- **Exercise text**:
▼

802.1Q vlan performance.
Ian FREISLICH
if at hetzner.co.za
Fri Aug 25 07:37:50 UTC 2006
Hi
While doing some experimentation and work on ipfw to see where I
could improve performance for our virtualised firewall I came across
the following comment in sys/net/if_vlan.c:
* The VLAN_ARRAY substitutes the dynamic hash with a static array
* with 4096 entries. In theory this can give a boots(sic) in processing,
* however on practice it does not. Probably this is because array
* is too big to fit into CPU cache.
Being curious and having determined the main throughput bottleneck
to be the vlan driver, I thought that I'd test the assertion. I
have have 506 vlans on this machine.

▲

- **Study questions**:
a – In the 802.1Q vlan performance post, how many entries does the static array that replaces the dynamic hash under VLAN_ARRAY have?
b – Carry on the 802.1Q vlan performance post from its final sentence.

- **Exercise data**:
▼

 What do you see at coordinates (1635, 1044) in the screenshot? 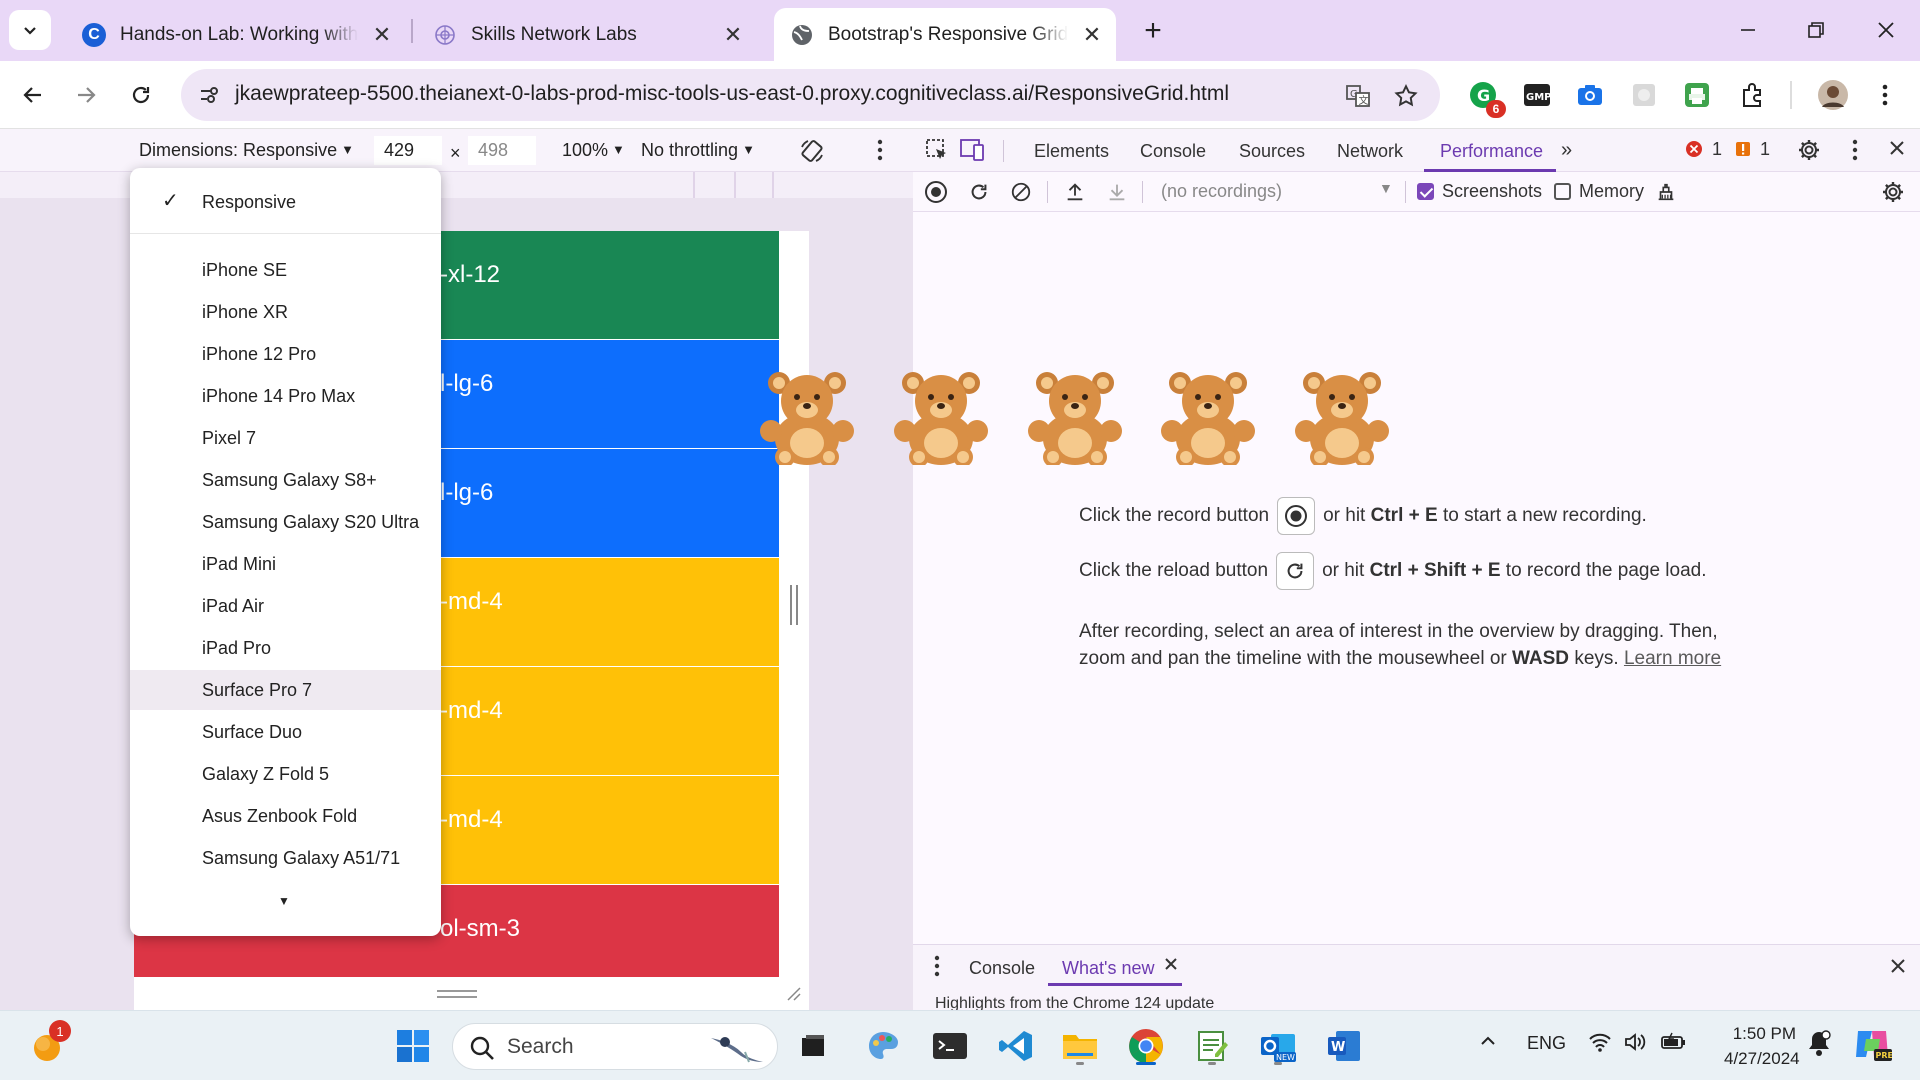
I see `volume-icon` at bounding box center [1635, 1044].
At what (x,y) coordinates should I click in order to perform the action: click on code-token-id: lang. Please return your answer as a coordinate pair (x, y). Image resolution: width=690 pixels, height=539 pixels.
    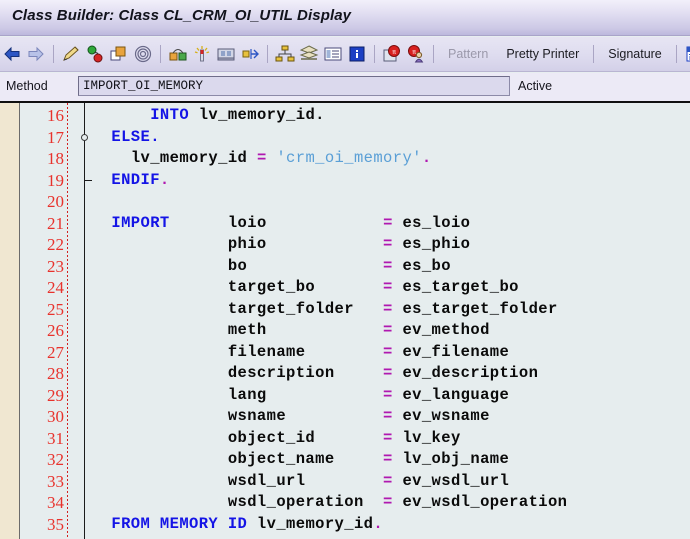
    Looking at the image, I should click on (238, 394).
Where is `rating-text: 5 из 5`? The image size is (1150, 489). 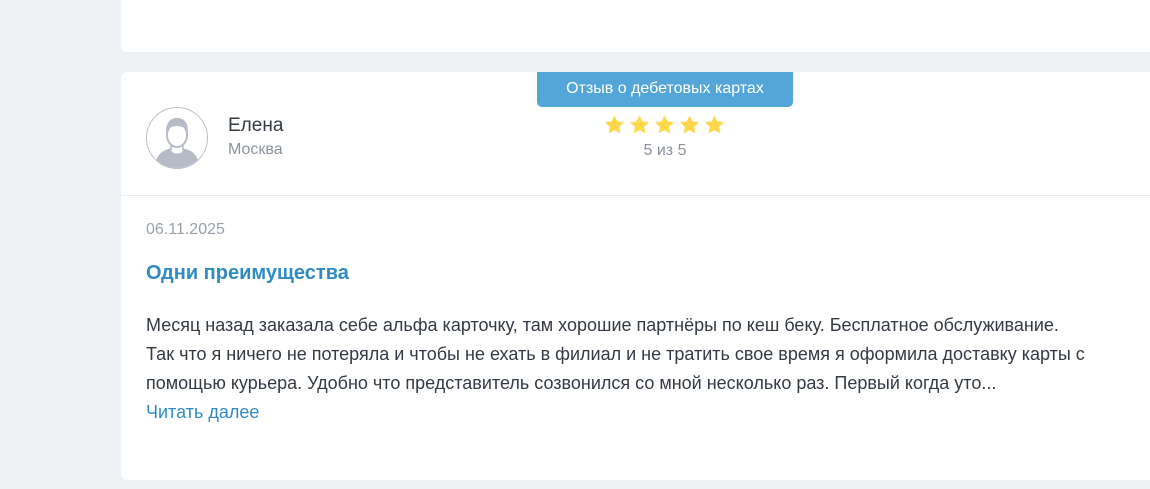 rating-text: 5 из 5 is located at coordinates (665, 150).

▲
▼

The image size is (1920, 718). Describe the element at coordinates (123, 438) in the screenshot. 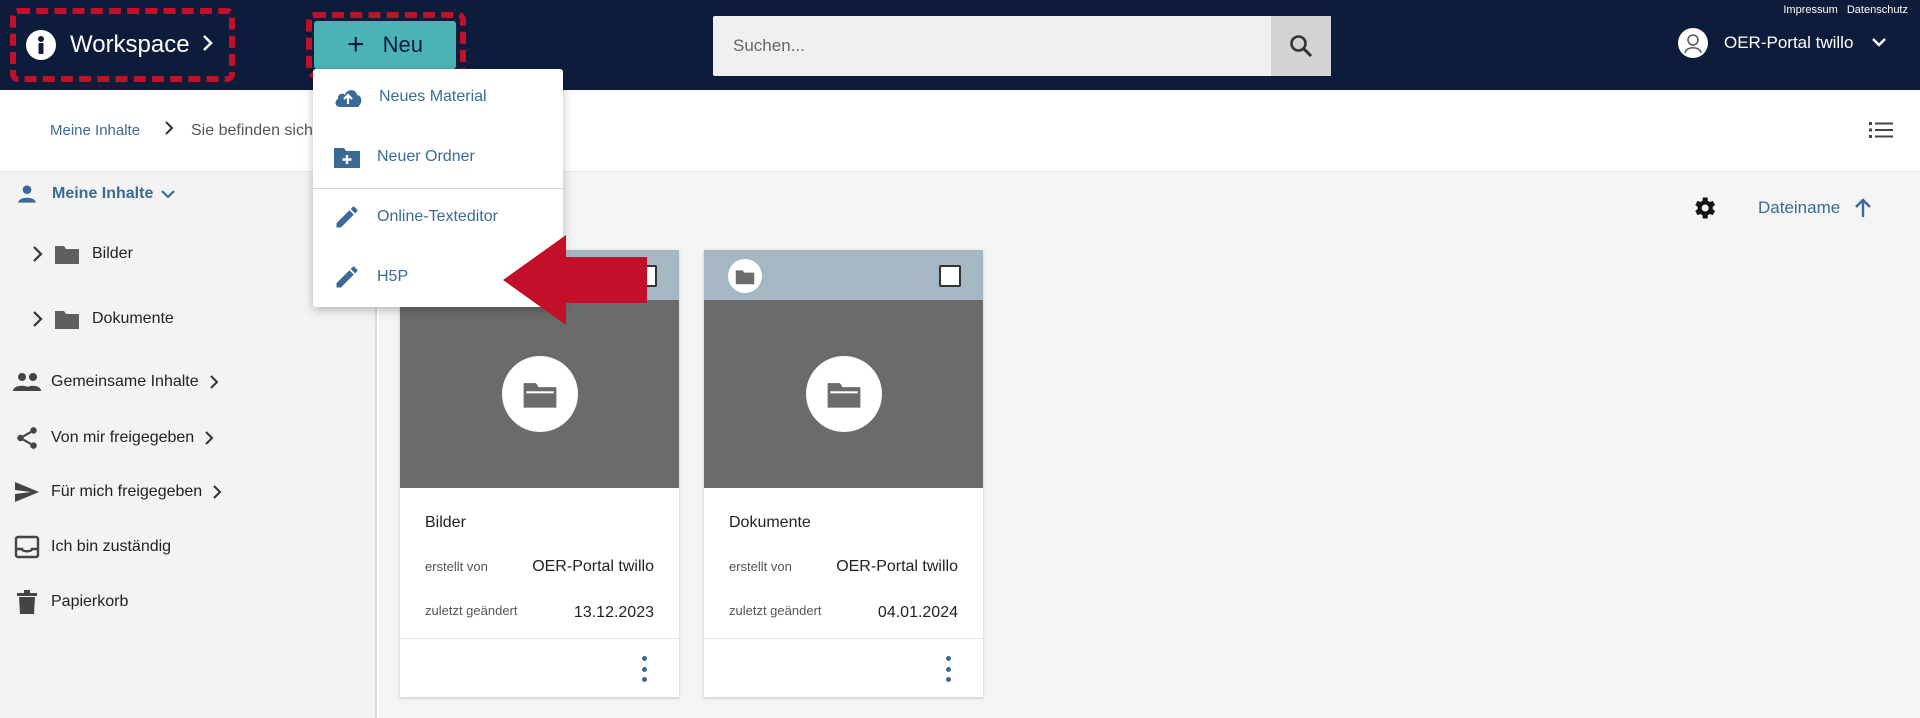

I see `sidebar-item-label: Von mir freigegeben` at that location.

▲
▼

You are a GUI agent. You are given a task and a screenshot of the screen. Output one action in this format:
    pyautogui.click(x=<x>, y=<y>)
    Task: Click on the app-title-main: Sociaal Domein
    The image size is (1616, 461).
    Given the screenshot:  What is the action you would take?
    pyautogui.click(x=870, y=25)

▲

- **Task-by-task outputs**:
a – 4096 entries.

b –
With VLAN_ARRAY unset, ipfw disabled, fastforwarding enabled,
vlanhwtag enabled on the interface, the fastest forwarding rate I
could get was 278kpps (This was a steady decrease from 440kpps with
24 vlans linearly proportional to the number of vlans).
With exactly the same configuration, but the vlan driver compiled
with VLAN_ARRAY defined, the forwarding rate of the system is back
at 440kpps.
The testbed looks like this:
|pkt gen | | router | | pkt rec |
| host |vlan2 vlan2 | |vlan1002 vlan1002 | host |
|netperf |----------->| |------------------->| netserver|
| |em0 em0 | |em1 em0 | |
The router has vlan2 to vlan264 and vlan1002 through vlan1264 in
22 blocks of 23 vlan groups (a consequence of 24 port switches to
to tag/untag for customers). The pkt gen and recieve host both
have 253 vlans.
Can anyone suggest a good reason not to turn this option on by
default. It looks to me like it dramatically improves performance.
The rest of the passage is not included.